In this work, the morphologies of iron nitrides prepared by different strategies are given in Figure 6. The samples from MIL-53(Fe) (Figures 6(a) and 6(b)) showed loosely aggregated particles with rich interparticle porosities. The iron nitride FN-3 corresponding α-Fe2O3 had compactly aggregated particles. Interestingly, the FN-4 samples from MIL-53 oxide produced peculiar coralloid iron nitrides (Figure 6(d)). It could be because the nitriding temperature led to the disrupting of the MIL-53(Fe) framework; the octahedral morphology disappeared in iron nitride images.

3.3. N2 Adsorption Isotherms

The textural properties and the isotherms of samples were characterized by the N2 adsorption isotherms. N2 adsorption results (Figure 7 and Table 1) showed that the shortened crystallization MIL-53 sample had a BET surface area of 611 m2·g−1. The surface area was lower than 1031 m2·g−1 for the completing crystallized sample. Similarly, Langmuir surface areas, pore volumes, and pore diameter reduced due to some raw materials blocking the pore. Also, the results (see Figure 8 and Table 1) exhibited that the FO-1 and FO-2 samples from MIL-53 had larger BET surface area and total pore volume than those of the conventional FO-0 sample using sol-gel method. Such higher surface areas for both were believed to benefit from the calcination of the MOFs template. Compared to the FO-1 sample, the FO-2 sample had a relatively higher BET surface of 170 m2·g−1. It illustrated that FO-2 sample was retaining not only the octahedral morphology of MIL-53(Fe) but also the microporous framework. The result was consistent with the SEM image result. As a result, it may be concluded that the crystallinity and BET surface of MOFs template had significant effects on the pore properties of iron oxide.
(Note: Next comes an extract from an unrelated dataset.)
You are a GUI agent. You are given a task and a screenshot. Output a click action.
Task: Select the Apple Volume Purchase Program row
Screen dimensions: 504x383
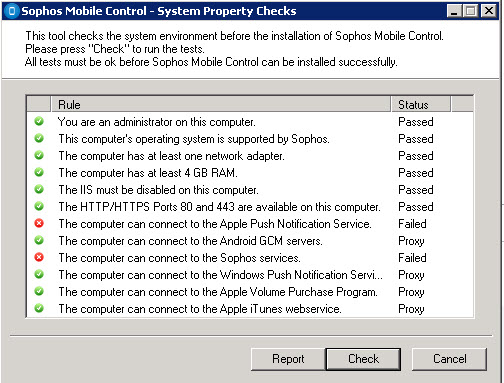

In addition, in accordance with these observed morphologies, nitrogen adsorption experiment results (see Figure 9 and Table 1) determined that the BET specific area of the sample FN-0~4 was 21, 41, 12, and 17 m2·g−1, respectively. The surface areas of the FN-1 and FN-2 samples prepared from MIL-53(Fe) were larger than those of FN-3 and FN-4 using α-Fe2O3 as the precursor. Although the nitridation reaction finally disrupted the MIL-53(Fe) framework through the decomposition of dicarboxylate units, the initial microporous crystalline framework was beneficial for the formation of interparticle porosities. Accordingly, MIL-53(Fe) was considered as a hard template to impart a certain degree of porosity to the iron nitride product. Apparently, the increasing of BET surface area for iron nitrides from MIL-53 raw material was mainly ascribed to the prior nitriding pathway.

4. Conclusions

In this work, the iron nitride was creatively prepared through thermal ammonia nitridation of the iron-based metal organic framework (Fe-MOF) serving as the reactive hard template and the iron source. The results demonstrated that the iron nitride directly prepared from the MIL-53(Fe) was provided with the optimal surface area in all the preparation strategies. The high surface area was attributed to the formation of interparticle porosity benefited from the initial microporous crystalline framework of the MIL-53(Fe). Accordingly, the MIL-53(Fe) was considered as the hard template to impart a certain degree of porosity to the iron nitride. Thus, the increasing of BET surface area for iron nitrides from MIL-53 raw material was mainly ascribed to the prior nitriding pathway. In addition, this new synthetic strategy is able to become a general approach for the preparation of late transition metal nitrides with peculiar properties.

Conflict of Interests

The authors declare that there is no conflict of interests regarding the publication of this paper.

Acknowledgment

The authors acknowledge the support of this work by the National Natural Science Foundation of China (Grant nos. 21106123 and 21303157).